WORK TASK: Starting at the line that contains "Select the Solana logo tile icon", reproduce every line through the end of the entries below, with no pictures in the copy.

SOURCE INFORMATION:
+--
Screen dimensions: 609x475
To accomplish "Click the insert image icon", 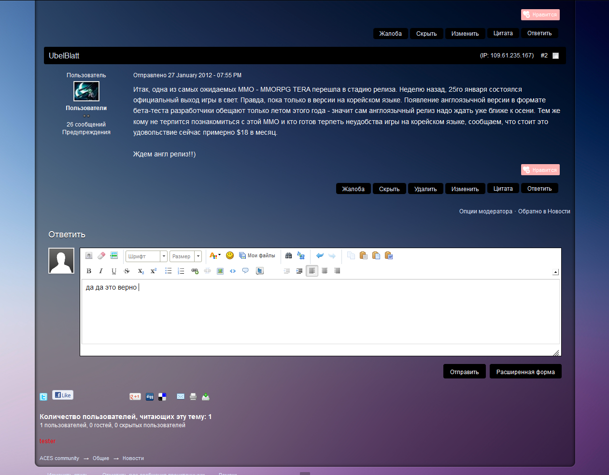I will [220, 271].
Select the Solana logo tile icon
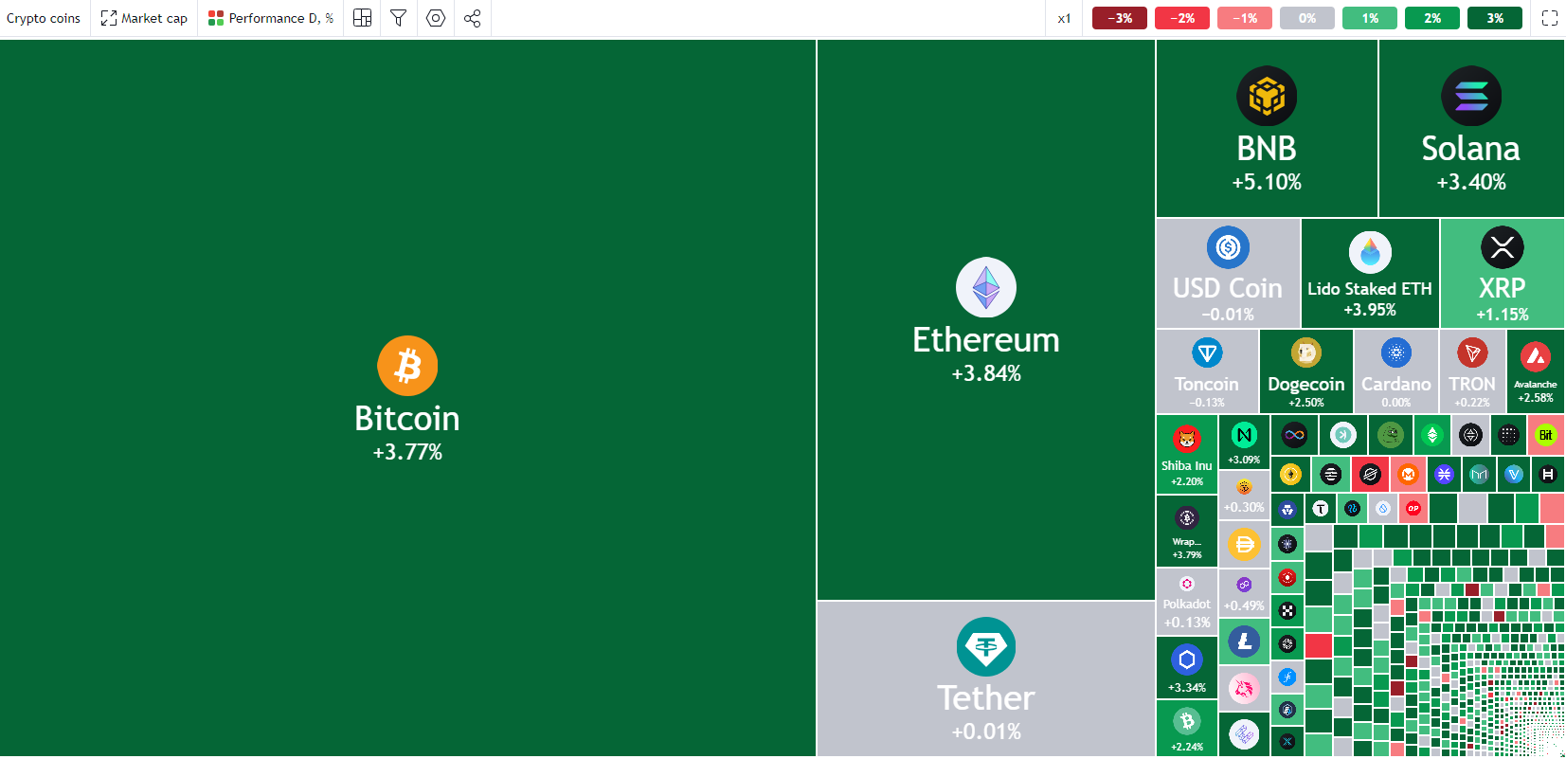1566x759 pixels. [1471, 96]
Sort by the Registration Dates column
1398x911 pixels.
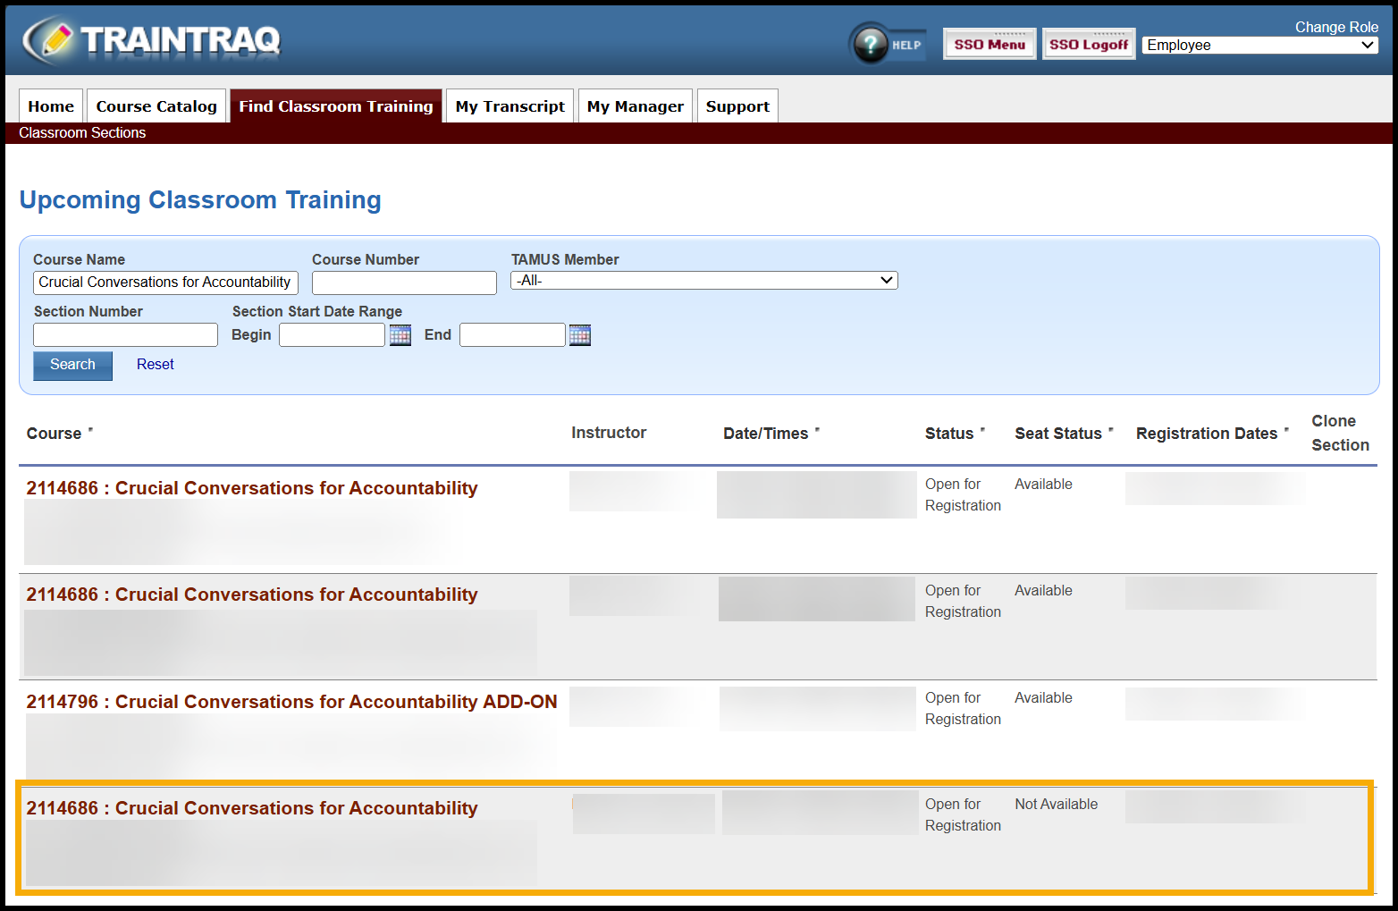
+--
TASK RESPONSE:
Select the Solana logo tile icon
1566x759 pixels. [1471, 96]
Sort by the Registration Dates column
1398x911 pixels.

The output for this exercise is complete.